The bus wound its way along the road that was little more than a gravel-pitted track, towards Biryal's capital city, Lahji. Lucy leaned across the seat to address Aimee, the team's nutritionist.

'Do you know where we're staying?'

Aimee grinned, excitement sparking in her eyes. 'Didn't you hear? We're to stay in the palace, as special guests of the prince.'

'What?' Lucy blinked, the words registering slowly, and then with increasing dismay. 'You mean Prince Khaled?'

Aimee's grin widened, and Lucy resisted the urge to say something to wipe it off. 'Yes, wasn't he gorgeous? I didn't think I'd ever go for a sheikh, for heaven's sake, but—'

'I see.' Lucy cut her off, her voice crisp. She leaned back in the seat and looked out of the window, her mind spinning. The scrub and brush had been replaced by low buildings, little more than mud huts with straw roofs. Lucy watched as a few skinny goats tethered to a rusty metal picket fence bleated mournfully before they were obscured in the cloud of sandy dust the bus kicked up.

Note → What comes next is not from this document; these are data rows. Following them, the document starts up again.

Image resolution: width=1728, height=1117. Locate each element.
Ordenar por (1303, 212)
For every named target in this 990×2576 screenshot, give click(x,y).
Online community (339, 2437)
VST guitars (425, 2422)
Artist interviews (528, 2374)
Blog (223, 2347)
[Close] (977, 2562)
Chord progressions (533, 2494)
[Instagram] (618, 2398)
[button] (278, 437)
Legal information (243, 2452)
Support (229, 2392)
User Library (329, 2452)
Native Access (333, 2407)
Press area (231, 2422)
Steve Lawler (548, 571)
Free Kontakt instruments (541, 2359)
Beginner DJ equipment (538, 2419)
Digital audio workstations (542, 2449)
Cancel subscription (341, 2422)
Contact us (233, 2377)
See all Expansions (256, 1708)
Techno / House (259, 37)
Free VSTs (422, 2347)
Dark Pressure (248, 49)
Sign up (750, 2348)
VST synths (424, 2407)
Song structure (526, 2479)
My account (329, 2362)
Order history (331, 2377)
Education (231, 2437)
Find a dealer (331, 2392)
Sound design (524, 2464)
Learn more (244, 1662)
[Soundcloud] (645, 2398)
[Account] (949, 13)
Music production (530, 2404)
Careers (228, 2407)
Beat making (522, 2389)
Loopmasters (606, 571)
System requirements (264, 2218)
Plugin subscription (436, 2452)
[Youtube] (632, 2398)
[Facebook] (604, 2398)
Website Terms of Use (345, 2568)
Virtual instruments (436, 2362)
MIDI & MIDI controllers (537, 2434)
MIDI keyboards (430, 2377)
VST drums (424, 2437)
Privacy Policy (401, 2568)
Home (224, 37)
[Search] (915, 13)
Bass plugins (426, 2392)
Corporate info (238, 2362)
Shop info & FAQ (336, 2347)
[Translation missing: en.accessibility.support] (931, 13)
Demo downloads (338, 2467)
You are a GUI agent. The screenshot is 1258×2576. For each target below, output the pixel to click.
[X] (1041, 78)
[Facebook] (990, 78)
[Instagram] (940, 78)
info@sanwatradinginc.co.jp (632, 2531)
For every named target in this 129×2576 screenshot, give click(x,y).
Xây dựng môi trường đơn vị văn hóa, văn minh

They were staying at the palace. With Khaled. Lucy hadn't imagined this, hadn't prepared for it. When she'd envisioned her conversation with Khaled—the one she knew they'd had to have—she'd pictured it happening in a neutral place, the stadium perhaps, or a hotel lounge. She'd imagined something brief, impersonal, safe. And then they'd both move on.

They could still have that conversation, she consoled herself. Staying at the palace didn't have to change anything. It wouldn't.

She gazed out of the window again and saw they were entering Lahji. She didn't know that much about Biryal—she hadn't wanted to learn—but she did know its one major city was small and well-preserved. Now she saw that was the case, for the squat buildings of red clay looked like they'd stood, slowly crumbling, for thousands of years.

In the distance she glimpsed a tiny town, no more than a handful of buildings, a brief winking of glass and chrome, before the bus rumbled on. And then they were out of the city and back into the endless scrub, the sea no more than a dark smudge on the horizon.

The mountains loomed closer, dark, craggy and ominous. They weren't pretty mountains with meadows and evergreens, capped with snow, Lucy reflected. They were bare and black, sharp and cruel-looking.

'There's the palace!' Aimee said with a breathless little laugh, and, leaning forward, Lucy saw that the palace— Khaled's home—was built into one of those terrible peaks like a hawk's nest.

The bus wound its way slowly up the mountain on a perilous, narrow road, one side sheer rock, the other dropping sharply off. Lucy leaned her head back against the seat and suppressed a shudder as the bus climbed slowly, impossibly higher.

'Wow,' Aimee breathed, after a few endless minutes where the only noise was the bus's painful juddering, and Lucy opened her eyes.